Bidirectional Synaptic Plasticity Regulated by Endogenous regulator-of-Calcineurin (RCAN1)

By 3rd March 2020No Comments

The following study was conducted by Scientists from Département Neurosciences, Groupe de Recherche sur le Système Nerveux Central, Université de Montréal, Montréal, Canada; Centre de Recherche, Centre Hospitalier Universitaire Sainte-Justine, Montréal, Canada. Study is published in Current Biology Journal as detailed below.

Current Biology (2020);

RCAN1 Regulates Bidirectional Synaptic Plasticity


  • Inhibiting GSK3β-dependent phosphorylation of RCAN1 increases synaptic transmission
  • Inhibiting GSK3β-dependent phosphorylation of RCAN1 blocks LTD induction
  • Inhibiting phosphorylation of RCAN1 at a PKA site blocks LTP induction
  • RCAN1 regulates bidirectional synaptic plasticity through its regulation of calcineurin


Synaptic plasticity, with its two most studied forms, long-term potentiation (LTP) and long-term depression (LTD), is the cellular mechanism underlying learning and memory.

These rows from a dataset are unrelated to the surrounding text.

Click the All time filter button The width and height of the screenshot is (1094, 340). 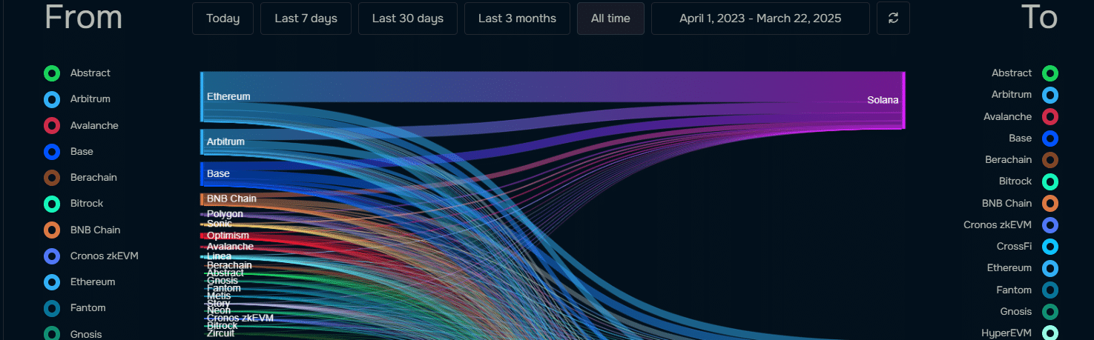pos(610,19)
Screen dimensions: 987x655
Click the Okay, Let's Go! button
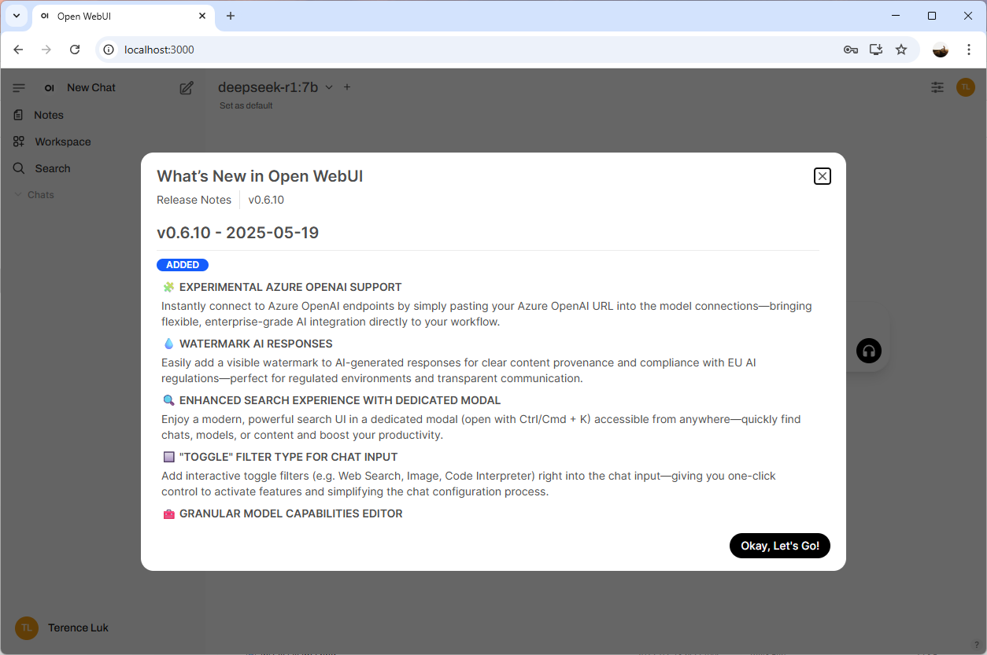coord(779,546)
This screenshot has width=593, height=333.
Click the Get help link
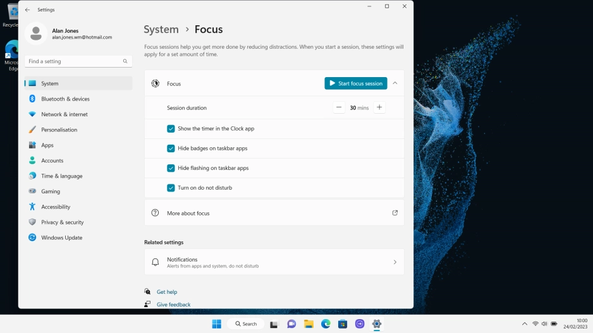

Although it has been known for two decades that bidirectional synaptic plasticity necessitates a corresponding bidirectional regulation of calcineurin activity, the underlying molecular mechanism remains elusive. Using organotypic hippocampal slice cultures, we show here that phosphorylation of the endogenous regulator-of-calcineurin (RCAN1) by GSK3β underlies calcineurin activation and is a necessary event for LTD induction, while phosphorylation of RCAN1 at a PKA site blocks calcineurin activity, thereby allowing LTP induction. Our results provide a new mechanism for the regulation of calcineurin in bidirectional synaptic plasticity and establish RCAN1 as a “switch” for bidirectional synaptic plasticity.


Current Biology



Dudilot, A., E. Trillaud-Doppia, et al. “RCAN1 Regulates Bidirectional Synaptic Plasticity.” Current Biology.